Does it work? (that´s a tight bolt and prongs are so small...)
If you make one for a 960 xtr (4 slots) I want one....But correct me if I´m wrong, but I believe the tool for your freehub is still available
Been looking for one for soooo long.


----------



## customfab (Jun 8, 2008)

Cool, I love a good home made tool. Although I've never come across a need to disassemble a shimano free hub. Seams running a river of lube through them works pretty well. Since you can't buy replacements parts for what's behind the red curtain there isn't much need to take it apart except to clean and replace the 50 little ball bearings that are in there.


----------



## neex (Mar 30, 2005)

I didn't think these were rebuild savvy free hubs but that is an innovative tool. I made a similar cassette tool awhile back and the tabs gave up pretty quick even with iron pipe. I suppose you could harden it. I found the best way to renew these free hubs is with a small inverted funnel and compressed air (I guess it's a ghetto Morningstar tool really). I fill the hub and then pop the funnel over and then hit it with air/oil finishing with a 5W30 synthetic (after a good alcohol or Simple Green blasting) that seems to work wonders. Anyway... getting side tracked. Great idea on the shop-made tool.

A.


----------



## NEPMTBA (Apr 7, 2007)

Sorry...

...didn't get back sooner.

Works great, and I mount it in the vice then pop the wheel over it and turn the wheel, much more torque this way. But don't back it off all the way or you will be chasing micro ball bearings all over the shop. LOL

I have never found one difficult to remove they are not really installed that tight, and have shims under them to take up slack so you can actually "tune" them if you keep shims from destroyed ones, plus doing this you can make them spin freely.

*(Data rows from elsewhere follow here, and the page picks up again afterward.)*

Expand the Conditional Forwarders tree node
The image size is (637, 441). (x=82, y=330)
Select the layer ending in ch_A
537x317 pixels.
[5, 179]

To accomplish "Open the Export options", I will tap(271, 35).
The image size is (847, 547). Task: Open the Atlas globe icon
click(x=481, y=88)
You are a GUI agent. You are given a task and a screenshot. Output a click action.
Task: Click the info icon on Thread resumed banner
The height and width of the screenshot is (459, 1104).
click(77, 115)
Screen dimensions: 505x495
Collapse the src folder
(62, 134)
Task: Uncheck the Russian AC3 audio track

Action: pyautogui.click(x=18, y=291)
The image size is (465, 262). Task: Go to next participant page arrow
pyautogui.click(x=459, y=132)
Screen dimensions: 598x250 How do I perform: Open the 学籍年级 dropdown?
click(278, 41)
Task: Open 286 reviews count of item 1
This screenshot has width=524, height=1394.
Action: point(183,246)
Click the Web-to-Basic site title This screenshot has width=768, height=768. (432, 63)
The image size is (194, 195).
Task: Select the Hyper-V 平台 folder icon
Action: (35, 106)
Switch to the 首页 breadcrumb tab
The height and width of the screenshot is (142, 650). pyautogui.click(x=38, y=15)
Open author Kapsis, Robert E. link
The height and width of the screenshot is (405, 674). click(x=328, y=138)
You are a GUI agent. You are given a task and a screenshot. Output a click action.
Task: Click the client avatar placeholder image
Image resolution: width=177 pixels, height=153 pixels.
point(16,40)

I doubt it will wear, if it does wear the tabs I will just flatten them off with the lathe, and put new one's on in the miller, but you could make this with a pipe cutter and flat file if you take your time and fit it, then proceed till it locks right in! Pretty easy and I left the pipe really long so I can do that lots of times.

I usually hit the local bike swap once a year, grab all the freehubs and bring'em home rebuild and put on the shelf, that way I always have one on hand to pop on.

Good thing is while apart you can check the pawls, and springs, I have seen springs break and jamb the freehub.

Sharing this to add to the expierance, so others can enjoy...


----------



## IRONMAN1518 (Jul 19, 2008)

COOL IDEA! Thanks! Reminds me of older Suntour freewheels that you could adjust the bearing play in them, they were in essence a "cup and cone" design with an adjusting cup and a lock ring.


----------